Shared Services Take Center Stage in Federal Policy and Channel Sales

By Skip Liesegang, immixGroup, for, CRN 9:23 AM EST Mon. Oct. 01, 2012

Skip Liesegang is vice president of the government channels division of immixGroup, which helps technology companies sell to the federal government. He can be reached at Skip_Liesegang@immixgroup.com. Here, Liesegang discusses how the upcoming presidential elections could impact your government business. ImmixGroup was #67 on CRN's 2012 Fast Growth list.—Jennifer Bosavage, editor

As the nation looks to the next presidential election, the government’s current fiscal year is drawing to a close. Uncertainty over the federal budget is higher than normal. Congress may reach a compromise on the budget during the “lame-duck” session between the election and the next congressional session.

[Related: CRN's 2012 Fast Growth: How To Kickstart Your Business ]
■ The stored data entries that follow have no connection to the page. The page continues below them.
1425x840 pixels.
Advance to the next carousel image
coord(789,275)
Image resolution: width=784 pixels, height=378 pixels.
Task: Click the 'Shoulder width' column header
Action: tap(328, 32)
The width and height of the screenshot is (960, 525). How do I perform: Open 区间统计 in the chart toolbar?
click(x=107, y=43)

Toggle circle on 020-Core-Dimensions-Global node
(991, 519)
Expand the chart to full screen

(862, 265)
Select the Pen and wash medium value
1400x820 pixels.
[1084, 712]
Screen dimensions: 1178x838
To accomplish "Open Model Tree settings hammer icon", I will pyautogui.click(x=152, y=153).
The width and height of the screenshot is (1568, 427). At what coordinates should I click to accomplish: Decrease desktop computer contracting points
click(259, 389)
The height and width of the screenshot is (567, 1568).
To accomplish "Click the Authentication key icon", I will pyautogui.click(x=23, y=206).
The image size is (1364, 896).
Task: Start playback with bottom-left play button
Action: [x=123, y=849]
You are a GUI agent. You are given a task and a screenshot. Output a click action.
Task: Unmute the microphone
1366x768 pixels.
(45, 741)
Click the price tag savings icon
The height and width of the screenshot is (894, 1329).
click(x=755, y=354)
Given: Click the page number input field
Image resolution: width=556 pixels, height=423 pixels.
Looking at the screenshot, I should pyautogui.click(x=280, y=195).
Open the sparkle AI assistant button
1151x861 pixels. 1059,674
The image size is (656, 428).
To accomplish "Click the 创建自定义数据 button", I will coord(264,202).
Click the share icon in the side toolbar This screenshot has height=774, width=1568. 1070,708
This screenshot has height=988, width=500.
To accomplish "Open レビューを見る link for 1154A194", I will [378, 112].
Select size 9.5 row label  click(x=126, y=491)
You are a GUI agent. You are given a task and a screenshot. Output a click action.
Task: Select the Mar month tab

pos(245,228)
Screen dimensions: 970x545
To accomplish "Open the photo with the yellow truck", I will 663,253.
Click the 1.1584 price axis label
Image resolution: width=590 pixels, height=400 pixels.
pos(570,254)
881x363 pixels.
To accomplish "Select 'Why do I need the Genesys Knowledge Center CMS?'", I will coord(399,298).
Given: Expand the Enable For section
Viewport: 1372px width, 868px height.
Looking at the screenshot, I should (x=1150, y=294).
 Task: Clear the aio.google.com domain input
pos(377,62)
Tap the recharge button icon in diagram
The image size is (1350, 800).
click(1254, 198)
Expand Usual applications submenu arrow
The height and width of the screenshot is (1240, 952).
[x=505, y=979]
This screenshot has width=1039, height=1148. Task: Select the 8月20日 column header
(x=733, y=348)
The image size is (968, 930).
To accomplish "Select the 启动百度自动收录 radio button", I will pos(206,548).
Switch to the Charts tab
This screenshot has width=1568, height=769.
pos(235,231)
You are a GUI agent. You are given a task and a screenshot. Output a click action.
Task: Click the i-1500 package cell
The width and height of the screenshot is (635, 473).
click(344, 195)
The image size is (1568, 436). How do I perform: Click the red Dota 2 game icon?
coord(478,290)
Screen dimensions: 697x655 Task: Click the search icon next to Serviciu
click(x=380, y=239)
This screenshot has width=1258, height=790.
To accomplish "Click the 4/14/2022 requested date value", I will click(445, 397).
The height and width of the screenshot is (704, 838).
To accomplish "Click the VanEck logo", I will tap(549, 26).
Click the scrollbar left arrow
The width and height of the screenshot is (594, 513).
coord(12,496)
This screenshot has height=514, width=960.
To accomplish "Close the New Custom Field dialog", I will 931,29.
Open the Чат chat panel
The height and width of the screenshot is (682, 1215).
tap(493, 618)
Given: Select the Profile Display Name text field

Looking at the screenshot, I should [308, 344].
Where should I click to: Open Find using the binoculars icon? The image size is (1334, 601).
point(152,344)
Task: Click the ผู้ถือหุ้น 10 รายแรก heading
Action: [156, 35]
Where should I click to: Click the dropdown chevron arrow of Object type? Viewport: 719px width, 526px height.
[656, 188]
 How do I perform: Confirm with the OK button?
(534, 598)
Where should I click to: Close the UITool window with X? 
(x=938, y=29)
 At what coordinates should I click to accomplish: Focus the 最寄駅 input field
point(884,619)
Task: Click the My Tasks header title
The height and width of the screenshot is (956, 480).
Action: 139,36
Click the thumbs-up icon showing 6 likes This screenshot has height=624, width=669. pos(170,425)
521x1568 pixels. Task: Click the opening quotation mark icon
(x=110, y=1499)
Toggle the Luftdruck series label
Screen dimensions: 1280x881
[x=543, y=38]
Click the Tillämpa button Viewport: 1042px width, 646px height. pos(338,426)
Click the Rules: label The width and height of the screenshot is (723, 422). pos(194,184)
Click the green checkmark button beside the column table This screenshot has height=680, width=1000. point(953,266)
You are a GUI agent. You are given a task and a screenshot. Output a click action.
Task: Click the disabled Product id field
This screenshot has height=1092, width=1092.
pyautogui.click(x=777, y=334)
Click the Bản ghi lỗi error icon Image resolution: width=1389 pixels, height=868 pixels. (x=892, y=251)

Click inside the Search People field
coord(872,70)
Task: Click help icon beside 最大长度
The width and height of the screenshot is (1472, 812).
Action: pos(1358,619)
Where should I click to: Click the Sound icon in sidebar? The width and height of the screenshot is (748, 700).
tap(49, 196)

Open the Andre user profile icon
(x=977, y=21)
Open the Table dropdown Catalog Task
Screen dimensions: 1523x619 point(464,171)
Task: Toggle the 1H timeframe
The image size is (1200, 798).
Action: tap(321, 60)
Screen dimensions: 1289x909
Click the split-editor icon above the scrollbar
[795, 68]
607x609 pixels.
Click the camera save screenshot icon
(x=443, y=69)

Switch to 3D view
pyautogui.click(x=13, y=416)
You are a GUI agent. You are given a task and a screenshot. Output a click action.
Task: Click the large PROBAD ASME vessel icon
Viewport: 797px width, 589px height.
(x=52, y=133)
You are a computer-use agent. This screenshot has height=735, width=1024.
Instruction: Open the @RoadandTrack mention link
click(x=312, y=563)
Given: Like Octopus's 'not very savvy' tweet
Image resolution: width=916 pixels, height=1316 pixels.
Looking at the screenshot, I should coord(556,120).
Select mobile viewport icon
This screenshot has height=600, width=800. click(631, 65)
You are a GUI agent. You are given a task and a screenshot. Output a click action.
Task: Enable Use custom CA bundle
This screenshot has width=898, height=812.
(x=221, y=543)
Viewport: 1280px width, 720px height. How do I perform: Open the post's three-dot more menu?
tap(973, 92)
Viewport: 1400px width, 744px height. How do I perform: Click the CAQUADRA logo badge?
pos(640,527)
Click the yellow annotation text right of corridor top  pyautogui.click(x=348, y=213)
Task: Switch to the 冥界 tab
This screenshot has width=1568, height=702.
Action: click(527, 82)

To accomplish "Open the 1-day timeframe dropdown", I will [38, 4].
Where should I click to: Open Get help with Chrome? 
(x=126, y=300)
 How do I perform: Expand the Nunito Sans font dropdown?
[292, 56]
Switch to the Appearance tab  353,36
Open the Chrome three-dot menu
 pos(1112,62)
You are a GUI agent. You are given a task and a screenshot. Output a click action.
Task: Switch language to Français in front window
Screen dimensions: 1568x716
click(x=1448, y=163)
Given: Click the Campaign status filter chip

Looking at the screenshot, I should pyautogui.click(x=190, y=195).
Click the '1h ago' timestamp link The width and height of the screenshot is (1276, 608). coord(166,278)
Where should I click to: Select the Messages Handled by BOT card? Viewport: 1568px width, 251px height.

It’s not all doom and gloom for companies selling into the federal government — government IT opportunities are still plentiful. In order to succeed in this environment, vendors need to understand where the opportunities lie, the policies that effect procurement decisions, and how to evolve sales strategy to support the new procurement models.

To find those government IT opportunities, companies have to take a close look at each agency’s 2013 and 2012 budget documents to see where the agency wants to go in the future. Keep in mind that until at least March, agencies will be constrained to spend in accordance with 2012 appropriations. The best sales opportunities are in programs that may be already in development; those have the best chances of continuing. It’s also important to find those programs that may already have passed muster with TechStat reviews, which would do away with programs that are exceptionally late or over-budget.

It’s undeniable that the past 18 months have created huge changes in federal IT acquisition and procurement policy. Many of the IT policy changes were proposed by former federal CIO Vivek Kundra and more keenly focused on by his successor, Steven VanRoekel. The policies look to cut operating and maintenance costs, improve the speed of application development, and move to shared services as a procurement model.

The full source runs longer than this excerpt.